Cuban American author Teresa Doval knows very well what it means to come of age in communist Cuba. Her memories of tilling fields of tobacco with her schoolmates in the 1980s to prove their dedication to the revolution inspired her novel, A Girl Like Che Guevara. Ms. Doval explores why her generation wanted to be like the Marxist revolutionary and the contradictions that that desire forced most of them to live with. Sixteen-year-old Lourdes is a proud revolutionary Cuban, excited about leaving her comfortable home in Havana for a four month work camp in Pinar del Rio.

"Lourdes starts out very committed to the revolution," explains Teresa Doval. "She is a daughter of a Scientific Communism professor at the University of Havana."

Author Doval says Lourdes, the main character in her novel A Girl Like Che Guevara, is a typical Cuban teenager. She idolizes Che Guevara, the Argentine-born revolutionary who fought to build communism in Cuba. But at the same time, she longs to wear smuggled Jordache jeans, watch American cartoons and eat steak whenever she wants to. Ms. Doval says Lourdes' experience at that summer work camp highlights the contradictions in her life.

"She sees things that don't look right to her," the author explains. "And things that happen between students and teachers are not the things that should happen. She is finally expelled from the camp because she finds out the principal is doing something inappropriate, and she denounces him. So by the end, she was ready to reconsider her values... political values and even moral values."

Gregorio Candelrio can relate to that feeling. The 41-year-old Cuban American has been living in Miami since 1993. He says it was hard for him - as for many of his generation - to realize that the ideology they believed in couldn't solve real world problems.

——

## [WRITTEN INSTRUCTION A]
Answer these questions from the article about Teresa Doval's novel.
(i) How long is the work camp Lourdes leaves Havana to attend?
(ii) What subject is taught by the professor whose daughter Lourdes is?
(iii) Since what year has Gregorio Candelrio lived in Miami?
## [WRITTEN INSTRUCTION B]
Resume the article about Teresa Doval's novel, starting after its final sentence.

——

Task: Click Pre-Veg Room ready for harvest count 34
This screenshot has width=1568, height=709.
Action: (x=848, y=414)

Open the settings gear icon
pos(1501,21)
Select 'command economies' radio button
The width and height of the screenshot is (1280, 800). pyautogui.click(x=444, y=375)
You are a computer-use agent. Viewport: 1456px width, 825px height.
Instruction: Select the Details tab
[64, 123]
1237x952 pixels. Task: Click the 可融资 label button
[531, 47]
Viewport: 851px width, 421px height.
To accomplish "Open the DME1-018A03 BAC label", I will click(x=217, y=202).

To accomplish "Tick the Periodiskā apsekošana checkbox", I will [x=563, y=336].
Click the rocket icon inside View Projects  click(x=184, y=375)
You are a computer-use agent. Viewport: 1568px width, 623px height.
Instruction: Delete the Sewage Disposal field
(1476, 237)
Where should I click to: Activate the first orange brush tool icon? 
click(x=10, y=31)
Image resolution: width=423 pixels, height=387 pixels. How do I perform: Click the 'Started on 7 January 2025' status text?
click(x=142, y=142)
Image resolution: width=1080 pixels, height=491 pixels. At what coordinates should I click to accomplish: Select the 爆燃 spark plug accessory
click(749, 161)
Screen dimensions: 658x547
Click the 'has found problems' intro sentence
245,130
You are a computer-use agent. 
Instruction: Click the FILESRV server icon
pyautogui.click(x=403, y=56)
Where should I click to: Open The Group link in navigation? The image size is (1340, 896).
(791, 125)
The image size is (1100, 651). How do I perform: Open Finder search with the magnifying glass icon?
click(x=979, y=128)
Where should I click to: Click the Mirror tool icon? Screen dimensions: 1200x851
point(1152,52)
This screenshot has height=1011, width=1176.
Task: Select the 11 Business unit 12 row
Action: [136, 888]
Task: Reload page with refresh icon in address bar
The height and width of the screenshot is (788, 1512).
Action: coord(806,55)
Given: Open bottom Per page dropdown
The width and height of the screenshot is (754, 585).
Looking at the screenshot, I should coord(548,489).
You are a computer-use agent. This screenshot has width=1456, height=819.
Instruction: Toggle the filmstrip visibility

——

## [TASK RESULT A]
(i) Four months.
(ii) Scientific Communism.
(iii) 1993.

## [TASK RESULT B]
"We started to realize that the system was falling apart," he says. "The socialism or the communism was not what we were told. Nothing was functional. So after the end of the Soviet Union, around 1989, Cuba was left alone. We didn't receive anymore the free supply from the Soviet Union or other communist countries and the economy went down. In everybody's eyes the solution was, 'O.K. Castro is neither going to change nor going to introduce any major reform. So the solution is to get out of the country."

But Mr. Candelario says he never felt that he didn't want to be like Che.

"That never happened to me, even to this day I still believe that his message is still needed and the world still needs people like him," he says

Like Mr. Candelario, Teresa Doval joined her classmates in the daily pledge to be like Che Guevara." Unlike him, she stopped believing that.

"That was a big challenge to live up to the ideas of Che Guevara," she says. "And it was much more difficult later on when many of us realized that we really didn't want to be like Che. We didn't want to go to a foreign country and fight there or die there."

She says today's Cuban teens are facing the same contradictions.

"I mean they still have to say, 'We'll be like Che.' That has not changed," she adds. "We went to High School in the field camp from 45 days to three months depending on the agricultural needs. Now, the entire three years of the high school must be spent in the fields. And students go back only to visit their families twice a month. I think this is unfortunate because this is the time when kids are in a great need for guidance and support of their parents."

Gregorio Candelario agrees that most Cuban teenagers today need more than a revolutionary.

"In my view, I don't think there are as many people as during my time, that think that Che is that great icon and that they want to be like him," he says. "I think the new generation wants change."

When author Teresa Doval immigrated to the United States in 1994, she says she decided to leave Che Guevara behind. To her surprise, she found he didn't leave her. His face is displayed on T-shirts and posters sold around the United States. His journal of his motorcycle trip across South America as a young man has become a critically acclaimed new movie. So, 37 years after his death, on clothing, in theaters, and in bookstores… the legend of Che Guevara lives on.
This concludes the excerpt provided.